9. As pointed out by the learned Government Pleader the petitioner did
not choose to state anything regarding Annexure R1(a) notice or Annexure R1(b)
order of confiscation in this Writ Petition, which he filed after he received the
notice as well as the order of confiscation issued on 25.11.2020 well before the
Writ Petition was filed. He did not choose to challenge the same also even after
the respondents produced the same. The confiscation order is not issued in the
criminal proceedings, but it is under a separate scheme, against which the
petitioner has got an effective statutory remedy under Section 61D of the Act. The
observation in Ext.P5 order would not dilute the effect of the confiscation which is
not challenged in the Writ Petition. An order which is issued against the petitioner
will continue to be in force until and unless it is set aside by a court of law, even if
it is issued contrary to law, as held by the Full Bench of this Court in Pavitran v.

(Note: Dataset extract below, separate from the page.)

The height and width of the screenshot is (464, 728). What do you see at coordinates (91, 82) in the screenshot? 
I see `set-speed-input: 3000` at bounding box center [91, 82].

State of Kerala: 2009(4) KLT 20 wherein it was held as follows in para 8:
"Whenever an adverse order is passed against a person, unless the same is challenged before the appropriate forum, within the prescribed time limit, the said order will become final and the person, affected by it, will also be bound by it. It is a well settled principle in Administrative Law that, there are no void orders in absolute sense in administrative matters. There are only voidable orders. Unless a person aggrieved takes recourse to the appropriate remedy at the appropriate time, even an illegal order will be treated as valid and binding. See the observations of Wade in Administrative Law, 6 th Edn.
"The truth of the matter is that the court will invalidate an order only if the right remedy is sought by the right person in the right proceedings and circumstances. The order may be hypothetically a nullity, but the court may refuse to quash it because of the plaintiff's lack of standing, because he does not deserve a discretionary remedy, because he has waived his rights, or for some other legal reason. In any such case the 'void' order remains effective and is, in reality, valid. It follows that an order may be void for one purpose and valid for another, and that it may be void against one person but valid against another. A
common case where an order, however void, becomes valid is where a statutory time limit expires after which its validity cannot be questioned. The statute does not say that the void
order shall be valid; but by cutting off legal remedies it produces that result:"
It is up to the petitioner to invoke the statutory remedy available against Annexure
R1(b) order and it is a matter to be adjudicated based on evidence. Therefore, the
prayers sought in the Writ Petition cannot be granted.
The Writ Petition is accordingly dismissed.
Sd/- (P.V.ASHA, JUDGE)
rtr/
APPENDIX
PETITIONER'S EXHIBITS:
EXHIBIT P1 TRUE COPY OF THE CERTIFICATE ISSUED BY THE
UNIVERSITY OF CALICUT TO THE PETITIONER
DATED 7.10.2016.
EXHIBIT P2 TRUE COPY OF THE CERTIFICATE ISSUED BY THE
UNIVERSITY OF CALICUT TO THE PETITIONER
DATED 6.12.2017.
EXHIBIT P3 TRUE COPY OF THE OCCURRENCE REPORT IN
O.R.NO.21/2020 OF THE OMMALA FOREST
STATION.
EXHIBIT P4 TRUE COPY OF THE ORDER DATED 15.9.2020 OF
THE J.F.C.M. MANNARKKAD IN C.M.P.
NO.1769/2020.
EXHIBIT P5 TRUE COPY OF THE ORDER DATED 1.12.2020 IN
CRL.M.C.NO.4511/2020 OF THIS HON'BLE COURT.